# Fixing blog times in TextMate

TextMate’s Blogging Bundle has a problem with local timestamps in WordPress. I suppose what I should do is dig into the Ruby code for the bundle and try to fix it, but in the meantime I’ve written a short command that makes the necessary time adjustment.

Here’s the problem: I live in the US/Central timezone and want my posts to be timestamped with my local time. I have WordPress set up to handle things that way.

The Blogging Bundle has a Date header that allows me to set the date and time of the post I’m writing. If I include a line like

    Date: 2009-02-17 11:50:05


in the header of my post and use the bundle’s Post to Blog command, that timestamp will be assigned to the post and WordPress will interpret it as my local time. If I don’t include a Date line in the header, the post will be stamped with whatever local time it was when I gave the Post to Blog command. In either case, the time is handled correctly. So far, so good.

After posting the article, the bundle updates the header lines in my TextMate document with all the info it got back from WordPress. Part of that info is the timestamp, which will turn into

    Date: 2009-02-17 11:50:05 -0600


which is the same as before, but with the timezone offset appended to it. Still looks good.

Now let’s say I find a typo in the post. I fix the typo and issue the Post to Blog command again. And now the trouble begins. The timestamp of the post will be reset to six hours earlier than it was before (5:50 am), and the header line will change to

    Date: 2009-02-17 05:50:05 -0600


If I make another edit issue another Post to Blog command, the timestamp will shift another six hours to

    Date: 2009-02-16 23:50:05 -0600


A few more edits and the timestamp will be days before I actually wrote the post. This is not just a cosmetic problem in the TextMate document; the timestamp down at the bottom of the post will change, too, as will the time associated with the post in the WordPress database.

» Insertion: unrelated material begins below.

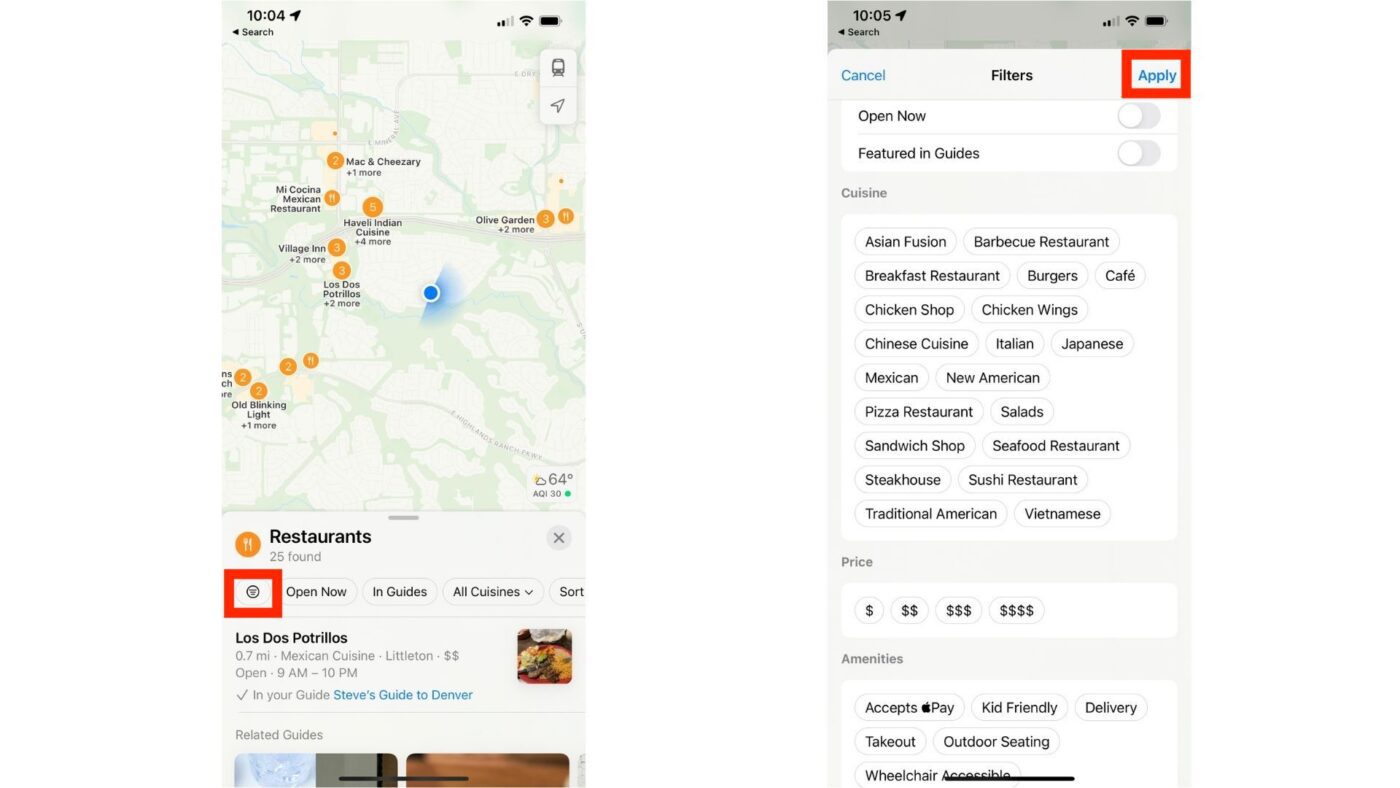The width and height of the screenshot is (1400, 788).
Task: Select the Mac & Cheezary map marker
Action: (335, 161)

In summary, the initial post via the Blogging Bundle will carry the correct timestamp, whether the time is given explicitly or implicitly. But each successive update to the post will cause the timestamp to be shifted by the timezone offset.

The solution is to edit the Date header before updating the post. If I artificially set the header time to six hours later than the post’s actual time, e.g.,

    Date: 2009-02-17 17:50:05 -0600


then the timestamp will remain where it was.

This is not only weird, it’s tiresome. Scroll up to the top of the document, add six hours to the time, advance the day if I’m posting after 6:00 pm, then go back and do the editing that I really want to do. Oh, and when I’m in Daylight Savings Time, the offset is five hours, not six, so I have to adjust the Date header by different amounts at different times of the year.

As I said earlier, the right way to fix this is to edit the blogging.rb code in the bundle, but short of that, I’ve come up with a simple command that adjusts the Date header according to the timezone offset. Here’s the Python code:

     1:  #!/usr/bin/python
2:
3:  import sys
4:  import datetime
5:
7:  for line in post:
8:    if line[:6] == 'Date: ':
9:      date = datetime.datetime.strptime(line[6:25], "%Y-%m-%d %H:%M:%S")
10:      tzString = line[25:]
11:      tzhours = float(line[26:29])
12:      tzminutes = float(line[29:])
13:      offset = datetime.timedelta(hours=(tzhours + tzminutes/60))
14:      dateString = (date - offset).strftime("%Y-%m-%d %H:%M:%S")
15:      print "Date: " + dateString + tzString
16:    else:
17:      print line


And here’s the setup in the TextMate Bundle Editor:

I have it bound to Control-Option-Command-D, which is easy to remember and to type. The timezone offset isn’t hard-coded into the script, it’s collected from the Date header line, so it adjusts with Daylight Savings Time. Lines 11-14 are written in a pretty general way and should work even if you live in one of those places with a fractional hour UTC offset.

I still have to remember to run the command (only once), but at least I don’t have to do modulo 24 arithmetic.